To be completely honest, I am not sure how to proceed from this point. I've checked the surrounding little scripts but the qiime2 command for each sample seems to be complete. When I check the job log, fir each sample I am getting a message saying: Saved FeatureTable[Frequency] to: my_path/sampleID#.qza without mention of any errors or warnings.
What do you suggest I could do to troubleshoot further so I can resolve this?
The most common cause for this kind of filtering to behave this way is because of some kind of problem with the --p-where statement. I noticed yours is:
This means that the ID column of your sample metadata (names.tsv) is SampleID - can you confirm what you named that column? If it isn't SampleID, then you either should rename it to that, or update your where clause to use the actual id column name.

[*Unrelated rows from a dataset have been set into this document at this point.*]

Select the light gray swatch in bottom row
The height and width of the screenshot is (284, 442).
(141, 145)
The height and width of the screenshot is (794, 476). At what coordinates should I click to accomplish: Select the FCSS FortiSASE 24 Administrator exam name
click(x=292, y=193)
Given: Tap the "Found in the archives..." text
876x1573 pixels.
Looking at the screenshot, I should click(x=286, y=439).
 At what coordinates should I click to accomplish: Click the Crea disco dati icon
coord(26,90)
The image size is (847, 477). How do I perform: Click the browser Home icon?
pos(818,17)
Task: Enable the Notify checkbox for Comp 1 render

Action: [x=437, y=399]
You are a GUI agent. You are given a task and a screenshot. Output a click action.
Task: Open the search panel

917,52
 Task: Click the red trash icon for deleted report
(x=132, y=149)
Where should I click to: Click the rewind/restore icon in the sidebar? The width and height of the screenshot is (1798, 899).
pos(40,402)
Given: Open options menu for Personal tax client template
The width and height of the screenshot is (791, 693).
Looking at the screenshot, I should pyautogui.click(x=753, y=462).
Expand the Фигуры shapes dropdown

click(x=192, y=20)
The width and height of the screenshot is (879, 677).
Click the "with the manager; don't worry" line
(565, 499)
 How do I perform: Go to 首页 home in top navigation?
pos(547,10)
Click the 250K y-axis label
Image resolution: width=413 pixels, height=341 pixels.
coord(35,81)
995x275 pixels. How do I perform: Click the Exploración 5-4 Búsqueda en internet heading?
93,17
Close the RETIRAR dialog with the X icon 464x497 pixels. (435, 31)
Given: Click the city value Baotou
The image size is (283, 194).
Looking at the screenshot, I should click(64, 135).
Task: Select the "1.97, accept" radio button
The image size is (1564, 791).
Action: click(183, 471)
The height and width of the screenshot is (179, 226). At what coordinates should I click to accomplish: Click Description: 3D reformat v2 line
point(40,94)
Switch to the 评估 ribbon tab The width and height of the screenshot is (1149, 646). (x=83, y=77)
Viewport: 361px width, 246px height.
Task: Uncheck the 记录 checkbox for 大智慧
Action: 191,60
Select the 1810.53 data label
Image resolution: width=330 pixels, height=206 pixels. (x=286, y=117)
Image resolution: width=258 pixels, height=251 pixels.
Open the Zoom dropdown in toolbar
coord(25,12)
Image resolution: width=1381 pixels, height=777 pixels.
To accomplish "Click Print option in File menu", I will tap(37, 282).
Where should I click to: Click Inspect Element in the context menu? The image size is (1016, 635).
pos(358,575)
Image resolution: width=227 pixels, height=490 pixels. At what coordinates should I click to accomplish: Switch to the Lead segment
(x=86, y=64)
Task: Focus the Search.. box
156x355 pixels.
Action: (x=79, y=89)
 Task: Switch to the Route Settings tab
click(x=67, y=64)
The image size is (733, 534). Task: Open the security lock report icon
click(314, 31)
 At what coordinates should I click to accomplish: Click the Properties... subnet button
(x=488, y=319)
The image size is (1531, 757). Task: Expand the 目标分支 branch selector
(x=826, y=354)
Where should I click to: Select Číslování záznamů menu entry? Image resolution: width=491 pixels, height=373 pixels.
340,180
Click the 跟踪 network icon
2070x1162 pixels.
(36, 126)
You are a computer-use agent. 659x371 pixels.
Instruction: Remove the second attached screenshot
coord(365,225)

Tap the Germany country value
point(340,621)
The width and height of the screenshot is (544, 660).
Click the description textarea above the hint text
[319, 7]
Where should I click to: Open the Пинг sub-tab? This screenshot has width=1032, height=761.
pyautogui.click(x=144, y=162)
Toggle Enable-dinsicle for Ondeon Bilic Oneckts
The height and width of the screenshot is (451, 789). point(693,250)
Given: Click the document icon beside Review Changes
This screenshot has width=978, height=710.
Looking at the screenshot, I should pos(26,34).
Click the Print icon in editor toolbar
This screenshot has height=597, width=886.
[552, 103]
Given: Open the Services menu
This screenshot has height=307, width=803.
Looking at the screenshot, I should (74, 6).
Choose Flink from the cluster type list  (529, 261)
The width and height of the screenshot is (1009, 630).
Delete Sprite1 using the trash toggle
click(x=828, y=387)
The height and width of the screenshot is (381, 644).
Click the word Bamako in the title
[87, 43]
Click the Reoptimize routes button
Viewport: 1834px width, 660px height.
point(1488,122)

It looks like all of the sample IDs in your table are shorter than the sample IDs in your metadata - they appear to be missing the last 2 or 3 characters: '0021-0111-0000-B1' vs '0021-0111-0000-B110', for example.
I looked back at the metadata and it turned out to be a bash regEx error that wasn't fully cutting off the ends I was able to fix it and I tried it again and it worked seamlessly!
I'm so sorry I took up so much of your time with a silly error like this! I really do appreciate all the help!!
I definitely have a lot more I need to learn about the qiime2 features and plug-ins and data formats!